Okay. Very good. All right. Just a couple of questions from the audience and then we’ll switch to Julien and Datakin. Let’s see. A question from Ragu. How is Arrow compared with Databricks product stack Delta Format, Delta Engine?
It’s neither a competitor or a replacement, so it’s strictly a complimentary technology. Spark supports Arrow as an interchange format and it’s used heavily in the interface with Python and R for example. I’m not up-to-date on what else Databricks has done to inter-operate with Arrow, but I know that they’re an active user of Apache Arrow in the Delta Lake Python interface in core Spark itself, and probably in other parts of Databricks that I’m not aware of. So Arrow essentially enhances interoperability with file formats like Parquet which are an essential part of the Databricks platform.
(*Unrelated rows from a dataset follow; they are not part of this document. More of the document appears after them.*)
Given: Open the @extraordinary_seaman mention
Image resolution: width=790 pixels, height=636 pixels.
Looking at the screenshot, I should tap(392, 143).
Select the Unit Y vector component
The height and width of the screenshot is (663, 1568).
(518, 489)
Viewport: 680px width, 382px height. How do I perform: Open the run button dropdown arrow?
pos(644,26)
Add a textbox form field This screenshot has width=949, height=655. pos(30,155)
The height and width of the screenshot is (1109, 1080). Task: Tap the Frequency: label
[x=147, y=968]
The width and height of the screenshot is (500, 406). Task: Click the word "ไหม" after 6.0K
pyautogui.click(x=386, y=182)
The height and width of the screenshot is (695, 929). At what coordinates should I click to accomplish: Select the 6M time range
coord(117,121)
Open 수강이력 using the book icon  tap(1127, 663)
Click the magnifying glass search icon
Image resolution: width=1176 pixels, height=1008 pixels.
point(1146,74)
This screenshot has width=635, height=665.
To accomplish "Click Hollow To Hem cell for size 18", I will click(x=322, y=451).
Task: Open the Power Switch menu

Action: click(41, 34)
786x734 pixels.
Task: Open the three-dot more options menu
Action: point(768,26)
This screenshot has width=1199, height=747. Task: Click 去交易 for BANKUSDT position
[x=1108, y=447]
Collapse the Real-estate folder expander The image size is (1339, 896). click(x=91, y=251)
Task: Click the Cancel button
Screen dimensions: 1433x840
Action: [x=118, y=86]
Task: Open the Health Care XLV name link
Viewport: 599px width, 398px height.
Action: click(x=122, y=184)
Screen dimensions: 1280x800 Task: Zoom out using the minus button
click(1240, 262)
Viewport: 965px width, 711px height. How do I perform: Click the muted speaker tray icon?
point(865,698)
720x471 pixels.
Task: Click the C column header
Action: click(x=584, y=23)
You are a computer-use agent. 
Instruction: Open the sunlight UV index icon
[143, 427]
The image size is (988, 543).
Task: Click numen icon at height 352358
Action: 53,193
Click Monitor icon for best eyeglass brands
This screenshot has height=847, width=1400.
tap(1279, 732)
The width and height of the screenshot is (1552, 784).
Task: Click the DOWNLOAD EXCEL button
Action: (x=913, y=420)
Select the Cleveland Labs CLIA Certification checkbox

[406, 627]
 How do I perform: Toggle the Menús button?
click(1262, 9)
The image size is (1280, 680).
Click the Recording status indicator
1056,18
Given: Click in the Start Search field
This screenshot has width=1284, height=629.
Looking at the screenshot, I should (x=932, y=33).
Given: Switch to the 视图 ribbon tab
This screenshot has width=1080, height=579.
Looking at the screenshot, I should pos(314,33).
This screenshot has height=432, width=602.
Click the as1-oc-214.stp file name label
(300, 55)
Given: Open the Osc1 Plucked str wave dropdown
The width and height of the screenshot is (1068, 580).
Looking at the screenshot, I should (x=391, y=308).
And one last question from Joshua Bloom, if we’re talking about the same Joshua, former speaker at these events, more as a broad sort of industry question. After HPC/Hadoop/Spark/Ray, what’s the longterm future of parallel compute for data intensive workflows? What are the key innovations needed, is it the hardware and data center architecture, software platforms, algorithmic? What’s your, I guess, overall take on the future of parallel compute for data intensive workflows?
Yeah. I mean I think that hardware acceleration and leveraging advances in modern hardwares is absolutely essential. So the folks from NVIDIA have a large team building the RAPIDS project, which is CUDA based computing against Arrow data. And so they’ve been able to basically smash large scale big data benchmarks on big appliances which are full of NVIDIA GPU, so providing faster performance and lower TCO over the alternative solutions that don’t leverage that kind of hardware acceleration. I think it’s important that we develop computing engines that very effectively scale up at the single node scale and that we build really flexible and high quality distributed schedulers which enable us to take those efficient single node computing systems and distribute and scale them on large data sets.
And so you’re seeing that trend with projects like Ray and Dask which provide general purpose distributed schedulers for single node computing systems. But I think one of the things that you find with things like Spark is that they really failed to shrink down and effectively do computing at the single node scale. So you can use Spark at the single node scale as an alternative to pandas through the Qualys interface, but you’ll find that for many workloads it’s simply slower than pandas which is not super impressive. So we need to innovate on distributed computing, hardware acceleration, single node computing. Well, we have a lot of work to do so I think the next decade is going to be really exciting as these pieces begin to come together.
Wonderful. Perfect way to end it. Really appreciate it. Wes, this was wonderful. Congratulations on all the success with all of this and really appreciate your stopping by at Data Driven NYC.
Thanks, Matt. Great to see you as always.